- **Requirement**:
For each line below that holds "Enable", return the line as it stands.
....
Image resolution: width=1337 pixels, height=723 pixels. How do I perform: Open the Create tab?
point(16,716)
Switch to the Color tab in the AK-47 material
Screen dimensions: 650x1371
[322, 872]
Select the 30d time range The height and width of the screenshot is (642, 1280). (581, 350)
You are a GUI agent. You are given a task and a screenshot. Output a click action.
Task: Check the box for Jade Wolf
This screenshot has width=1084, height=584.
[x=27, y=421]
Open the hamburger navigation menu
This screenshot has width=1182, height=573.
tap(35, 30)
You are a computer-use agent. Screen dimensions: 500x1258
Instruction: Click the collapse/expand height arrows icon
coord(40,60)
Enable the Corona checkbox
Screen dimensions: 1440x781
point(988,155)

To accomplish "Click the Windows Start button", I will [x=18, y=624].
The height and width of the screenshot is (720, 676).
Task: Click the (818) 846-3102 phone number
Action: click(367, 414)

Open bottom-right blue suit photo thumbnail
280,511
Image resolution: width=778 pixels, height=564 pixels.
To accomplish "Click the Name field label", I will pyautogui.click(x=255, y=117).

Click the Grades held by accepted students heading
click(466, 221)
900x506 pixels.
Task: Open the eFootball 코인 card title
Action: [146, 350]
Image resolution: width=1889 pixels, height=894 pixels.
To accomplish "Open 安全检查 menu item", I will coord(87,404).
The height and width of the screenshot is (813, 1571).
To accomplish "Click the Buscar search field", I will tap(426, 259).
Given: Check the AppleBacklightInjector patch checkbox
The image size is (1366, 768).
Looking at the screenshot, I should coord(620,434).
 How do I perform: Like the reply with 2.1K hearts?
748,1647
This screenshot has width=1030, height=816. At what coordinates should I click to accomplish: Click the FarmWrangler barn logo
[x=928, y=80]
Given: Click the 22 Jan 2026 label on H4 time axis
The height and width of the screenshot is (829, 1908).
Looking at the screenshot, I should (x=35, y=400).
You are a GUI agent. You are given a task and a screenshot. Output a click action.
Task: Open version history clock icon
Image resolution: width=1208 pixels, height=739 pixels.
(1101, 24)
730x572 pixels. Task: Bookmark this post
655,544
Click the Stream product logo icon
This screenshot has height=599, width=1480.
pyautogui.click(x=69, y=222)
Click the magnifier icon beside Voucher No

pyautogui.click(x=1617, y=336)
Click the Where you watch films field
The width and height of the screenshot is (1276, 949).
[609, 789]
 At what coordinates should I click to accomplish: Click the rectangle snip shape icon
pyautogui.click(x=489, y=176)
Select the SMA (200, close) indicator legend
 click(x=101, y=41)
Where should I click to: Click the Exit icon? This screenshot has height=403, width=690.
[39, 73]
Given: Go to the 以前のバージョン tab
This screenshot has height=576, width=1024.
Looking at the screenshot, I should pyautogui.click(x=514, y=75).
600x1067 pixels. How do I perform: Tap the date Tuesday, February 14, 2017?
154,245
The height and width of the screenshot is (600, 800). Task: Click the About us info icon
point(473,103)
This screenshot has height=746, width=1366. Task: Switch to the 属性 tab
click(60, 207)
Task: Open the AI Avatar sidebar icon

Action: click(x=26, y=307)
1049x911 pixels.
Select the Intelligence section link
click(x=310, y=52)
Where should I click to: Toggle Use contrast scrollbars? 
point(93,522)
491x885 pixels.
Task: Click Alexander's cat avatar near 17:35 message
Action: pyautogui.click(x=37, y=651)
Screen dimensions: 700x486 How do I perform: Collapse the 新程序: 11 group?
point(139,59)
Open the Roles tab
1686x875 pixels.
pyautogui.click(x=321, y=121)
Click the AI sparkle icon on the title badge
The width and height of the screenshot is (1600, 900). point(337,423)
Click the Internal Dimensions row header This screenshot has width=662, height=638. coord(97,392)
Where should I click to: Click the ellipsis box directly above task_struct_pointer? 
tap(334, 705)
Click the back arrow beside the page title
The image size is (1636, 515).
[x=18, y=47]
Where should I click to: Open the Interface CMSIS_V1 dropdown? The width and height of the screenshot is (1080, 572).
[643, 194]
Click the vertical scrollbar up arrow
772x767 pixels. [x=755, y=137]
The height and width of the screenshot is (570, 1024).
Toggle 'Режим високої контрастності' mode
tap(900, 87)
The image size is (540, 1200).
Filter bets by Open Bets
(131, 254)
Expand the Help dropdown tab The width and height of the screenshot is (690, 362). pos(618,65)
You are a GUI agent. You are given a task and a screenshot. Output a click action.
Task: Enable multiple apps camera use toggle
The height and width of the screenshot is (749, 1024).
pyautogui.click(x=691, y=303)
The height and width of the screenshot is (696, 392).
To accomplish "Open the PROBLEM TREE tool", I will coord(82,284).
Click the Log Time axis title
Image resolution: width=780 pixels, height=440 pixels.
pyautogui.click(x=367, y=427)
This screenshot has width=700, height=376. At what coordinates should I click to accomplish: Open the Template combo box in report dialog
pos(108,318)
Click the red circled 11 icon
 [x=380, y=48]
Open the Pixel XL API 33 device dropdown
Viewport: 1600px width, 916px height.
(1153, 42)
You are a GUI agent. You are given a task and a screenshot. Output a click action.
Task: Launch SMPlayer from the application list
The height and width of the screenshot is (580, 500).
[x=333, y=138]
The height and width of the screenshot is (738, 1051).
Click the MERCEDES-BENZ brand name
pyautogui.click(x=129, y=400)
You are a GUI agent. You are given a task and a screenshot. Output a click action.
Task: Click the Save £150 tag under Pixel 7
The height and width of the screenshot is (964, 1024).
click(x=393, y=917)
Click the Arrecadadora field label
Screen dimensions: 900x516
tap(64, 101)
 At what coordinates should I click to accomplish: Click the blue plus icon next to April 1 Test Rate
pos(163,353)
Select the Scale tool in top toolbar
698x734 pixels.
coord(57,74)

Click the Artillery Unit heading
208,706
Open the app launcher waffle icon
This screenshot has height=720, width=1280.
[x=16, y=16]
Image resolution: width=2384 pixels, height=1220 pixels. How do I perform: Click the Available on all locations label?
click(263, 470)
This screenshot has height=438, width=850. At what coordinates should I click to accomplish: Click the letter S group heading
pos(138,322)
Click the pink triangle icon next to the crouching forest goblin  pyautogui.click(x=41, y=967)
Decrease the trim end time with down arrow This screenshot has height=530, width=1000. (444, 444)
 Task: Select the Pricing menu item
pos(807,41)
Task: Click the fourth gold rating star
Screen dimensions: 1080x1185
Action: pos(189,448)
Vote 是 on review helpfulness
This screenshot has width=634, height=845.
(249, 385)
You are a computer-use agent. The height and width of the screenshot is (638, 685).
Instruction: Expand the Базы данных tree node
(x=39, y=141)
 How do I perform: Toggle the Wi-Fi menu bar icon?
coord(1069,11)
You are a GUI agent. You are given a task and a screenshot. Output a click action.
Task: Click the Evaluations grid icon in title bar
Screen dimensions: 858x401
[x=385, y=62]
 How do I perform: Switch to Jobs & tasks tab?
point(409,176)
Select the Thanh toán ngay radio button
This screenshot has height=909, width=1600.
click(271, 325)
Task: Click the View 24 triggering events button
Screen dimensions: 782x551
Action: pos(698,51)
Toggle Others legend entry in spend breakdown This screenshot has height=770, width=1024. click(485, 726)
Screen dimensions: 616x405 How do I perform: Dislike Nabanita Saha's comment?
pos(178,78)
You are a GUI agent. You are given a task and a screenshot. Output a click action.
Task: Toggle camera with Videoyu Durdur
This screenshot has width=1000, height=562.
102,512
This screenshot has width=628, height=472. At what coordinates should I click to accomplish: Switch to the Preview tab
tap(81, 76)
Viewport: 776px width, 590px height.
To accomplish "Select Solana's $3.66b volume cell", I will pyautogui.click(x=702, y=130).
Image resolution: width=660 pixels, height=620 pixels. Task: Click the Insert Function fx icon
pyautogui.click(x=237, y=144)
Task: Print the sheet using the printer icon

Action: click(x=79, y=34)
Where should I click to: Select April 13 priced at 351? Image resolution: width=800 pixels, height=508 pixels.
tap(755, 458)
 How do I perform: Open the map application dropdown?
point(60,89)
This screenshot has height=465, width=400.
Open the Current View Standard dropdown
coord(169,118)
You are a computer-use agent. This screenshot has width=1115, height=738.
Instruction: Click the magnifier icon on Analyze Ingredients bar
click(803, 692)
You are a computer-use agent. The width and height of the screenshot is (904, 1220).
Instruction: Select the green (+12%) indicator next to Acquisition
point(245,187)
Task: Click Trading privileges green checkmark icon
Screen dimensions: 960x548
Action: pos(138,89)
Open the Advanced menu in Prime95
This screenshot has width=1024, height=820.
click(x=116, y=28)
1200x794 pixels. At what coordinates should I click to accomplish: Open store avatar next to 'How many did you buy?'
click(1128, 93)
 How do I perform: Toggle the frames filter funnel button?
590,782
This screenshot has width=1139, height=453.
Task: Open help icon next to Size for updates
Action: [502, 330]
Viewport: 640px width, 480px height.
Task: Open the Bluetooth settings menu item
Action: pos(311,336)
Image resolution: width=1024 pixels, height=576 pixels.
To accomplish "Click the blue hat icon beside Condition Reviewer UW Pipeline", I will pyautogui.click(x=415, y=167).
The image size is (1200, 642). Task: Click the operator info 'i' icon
....
- **Output below**:
Enable the Corona checkbox
Task: Enable multiple apps camera use toggle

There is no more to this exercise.